Throughout all of this, The Dandy did his thing of seeming baffled and silent (except for his little spiel about teaching Dandette good habits). I’m a lot less irritated by this now that I know he’s not purposely trying to freeze me out. I concluded my rant by saying “Okay, I know you tend to need a lot of processing time so I’m not expecting you to say anything. I’m just pretty upset right now and needed to talk about it. Let what I said rattle around in your head for a while. And thanks for listening.” The Dandy smiled and nodded and I hugged him. The hug felt a little forced at the time, but pretty soon after that my mood lightened and I felt a lot more benevolent toward him. I’d said what I needed to say; he’d listened (and looked baffled, but not belligerent as he sometimes does, which seems like a good sign); he would think about what I’d said and probably concede later that I’m right. Not too shabby.

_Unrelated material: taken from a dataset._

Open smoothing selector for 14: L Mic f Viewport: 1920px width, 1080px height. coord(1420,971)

But ten minutes later The Dandy was joking around with me like everything was normal and I found myself feeling pissed off again, like hey, buddy, you’re on probation – I’m allowed to act normal, you’re not. I think really it’s just because this way of us handling conflict is new. He says that when he goes silent it means he needs to process things and he’ll be able to respond to them at a later time, and he did seem to do that, the one time that it happened since then. But he’s also said that he’s just as likely to forget the whole conversation and need to be prompted later for follow-up. So I don’t know how reliable he’ll be in getting back to me, or how reasonable the conclusions he presents will be. Hell, I don’t even know if he really meant it about the processing thing or if it’s a trick to avoid talking about uncomfortable subjects. I haven’t done the “giving him space to process” thing enough times to know what happens; there’s no pattern yet for me to analyze. Things are up in the air.

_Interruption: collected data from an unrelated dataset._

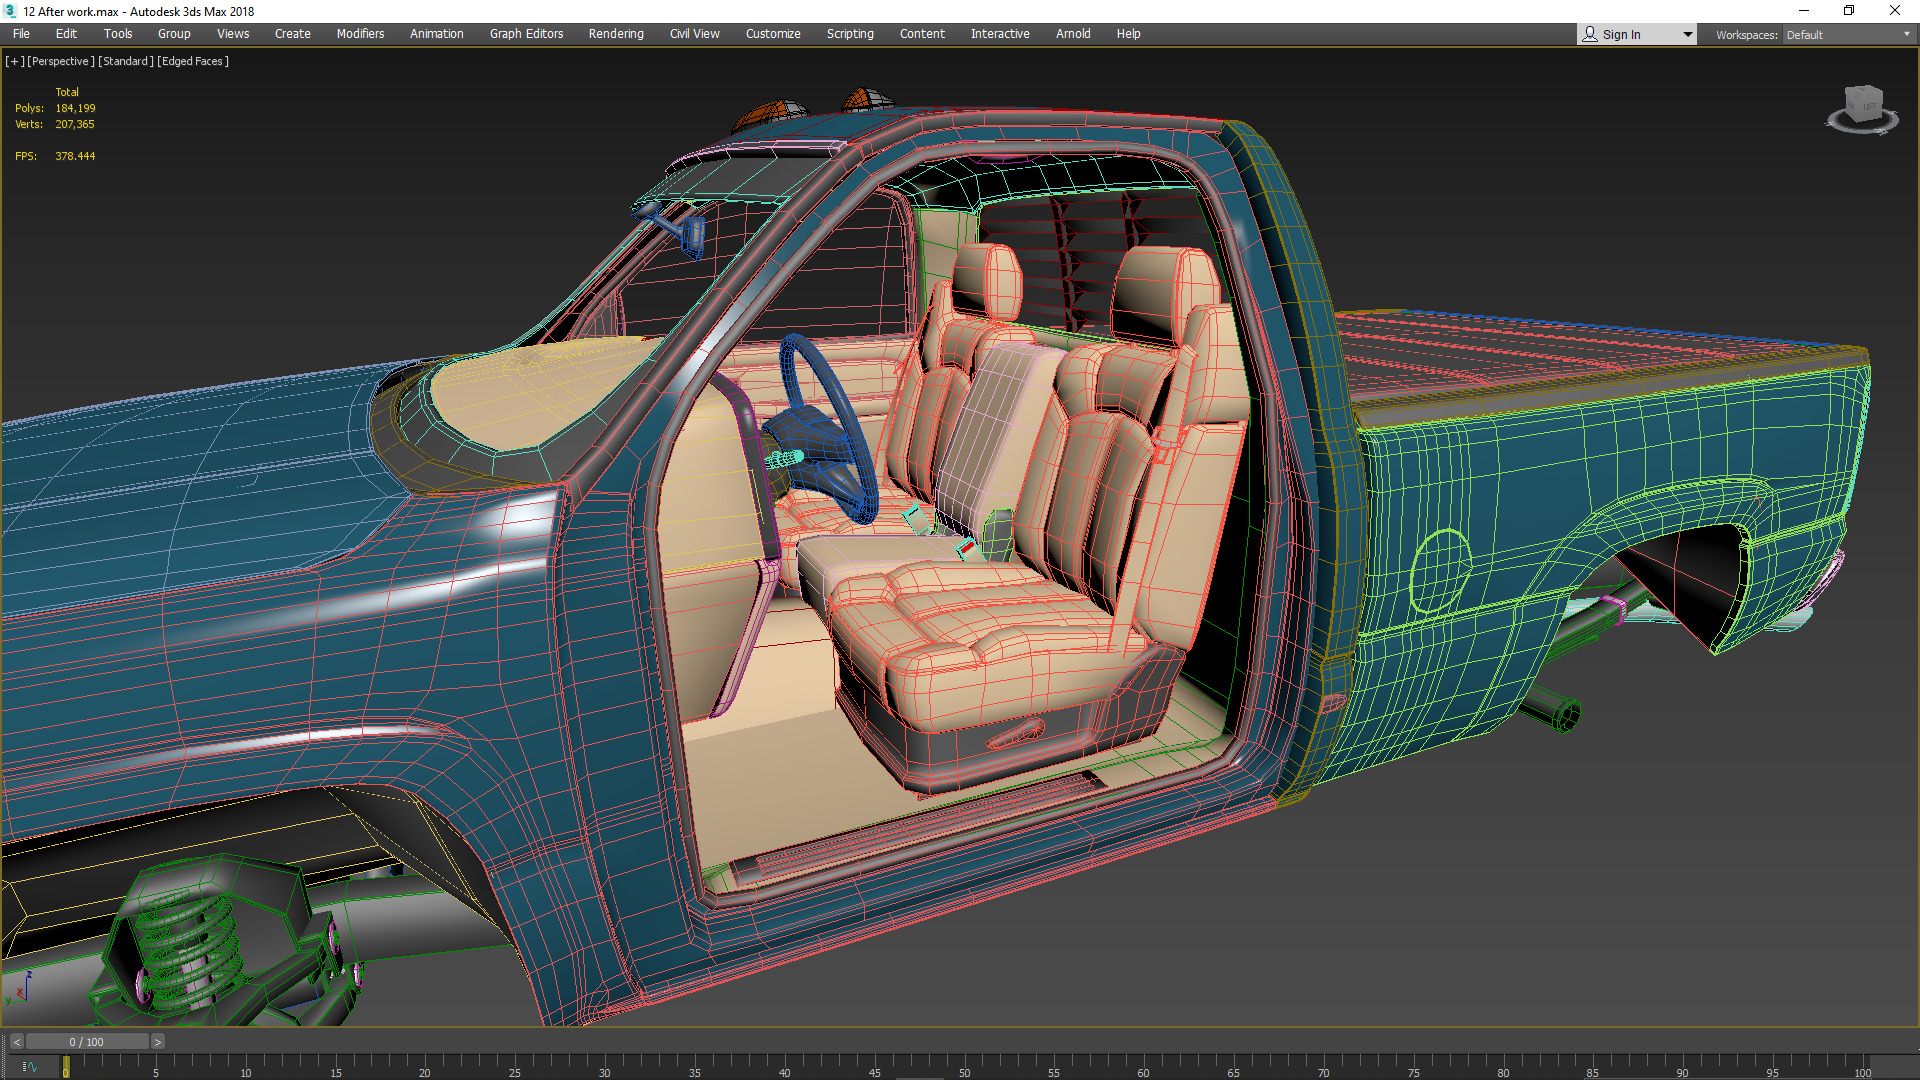The width and height of the screenshot is (1920, 1080).
Task: Open the Modifiers menu
Action: point(360,34)
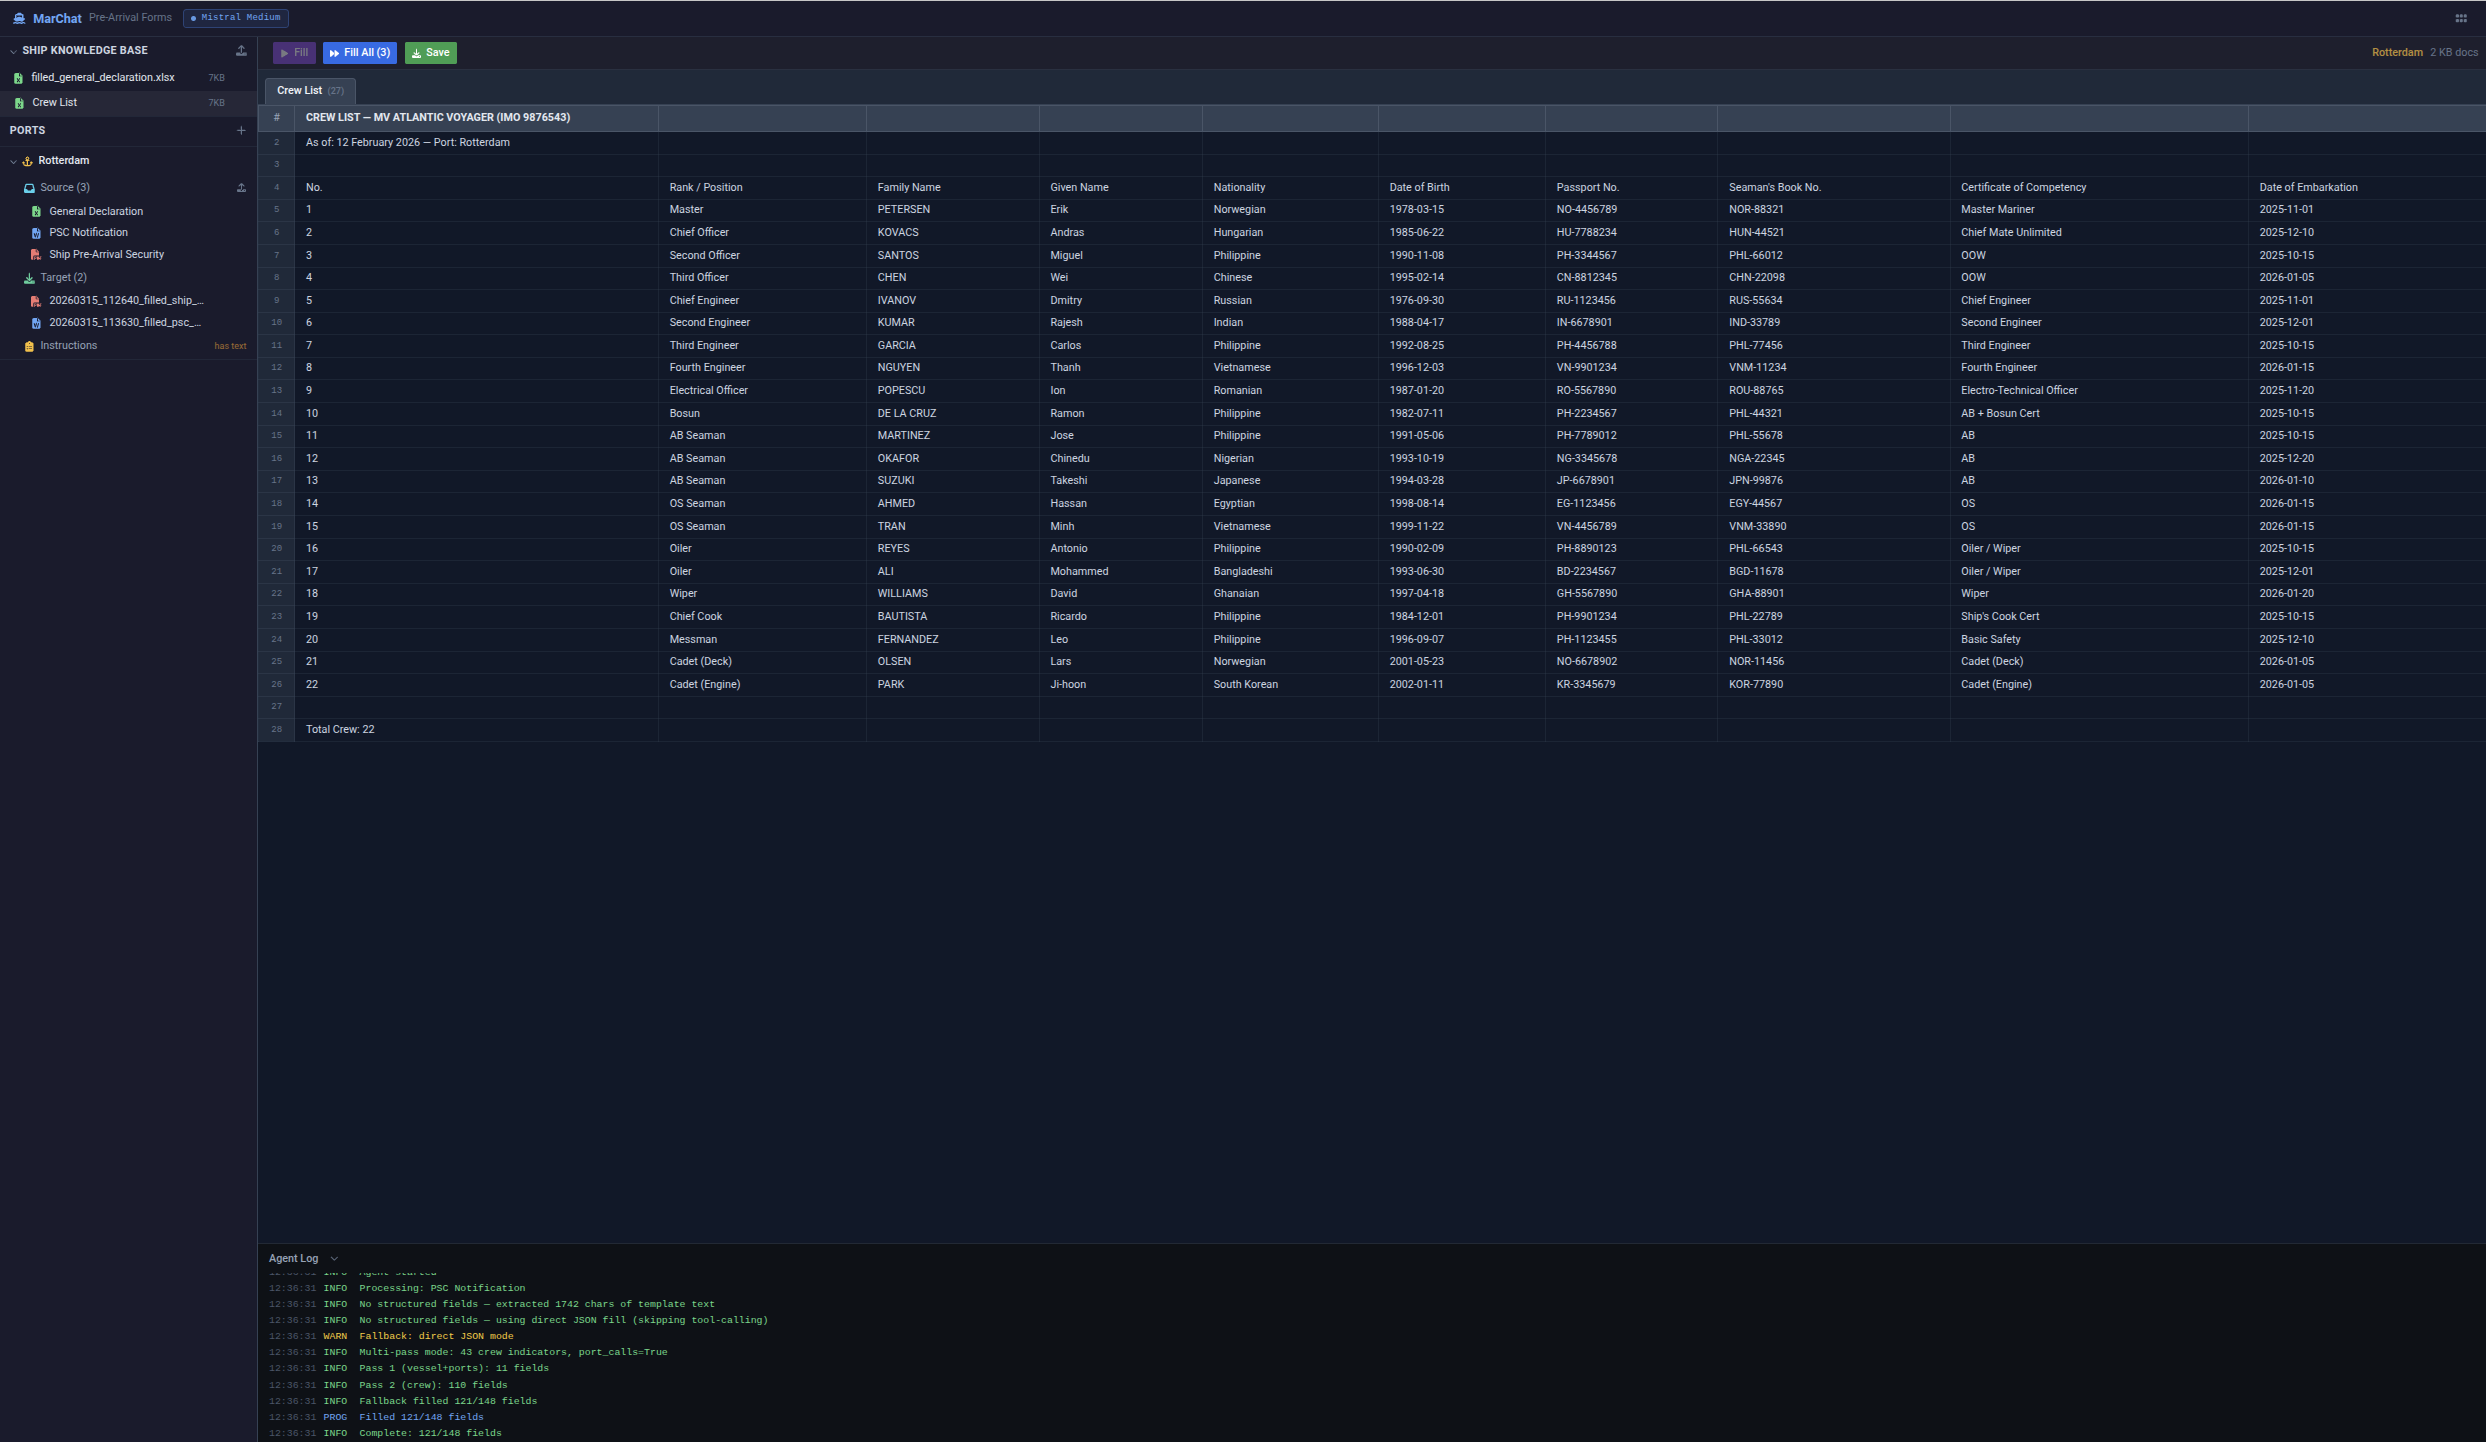The width and height of the screenshot is (2486, 1442).
Task: Click the Rotterdam anchor icon
Action: click(x=28, y=161)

Obviously I really, really want him to tell me that I’m right and he should have asserted himself with Dandette. Like, whether or not he has the balls to actually rescind his offer of wine, I at least want him to acknowledge that he did a stupid thing saying yes in the first place. I mean, I already did the hard part of telling Dandette she has a drinking problem; I practically paved the way for The Dandy to refuse to let her drink with him. No big discussion or unexpected accusations needed from him; he pretty much could have just pointed at me and muttered “what she said.” And he missed his chance.
*Again I say: Ex would regularly tell me he was finishing up his last beer and would leave soon, but then not come home for hours. “Just one more beer” became ten more beers EVERY. FUCKING. TIME.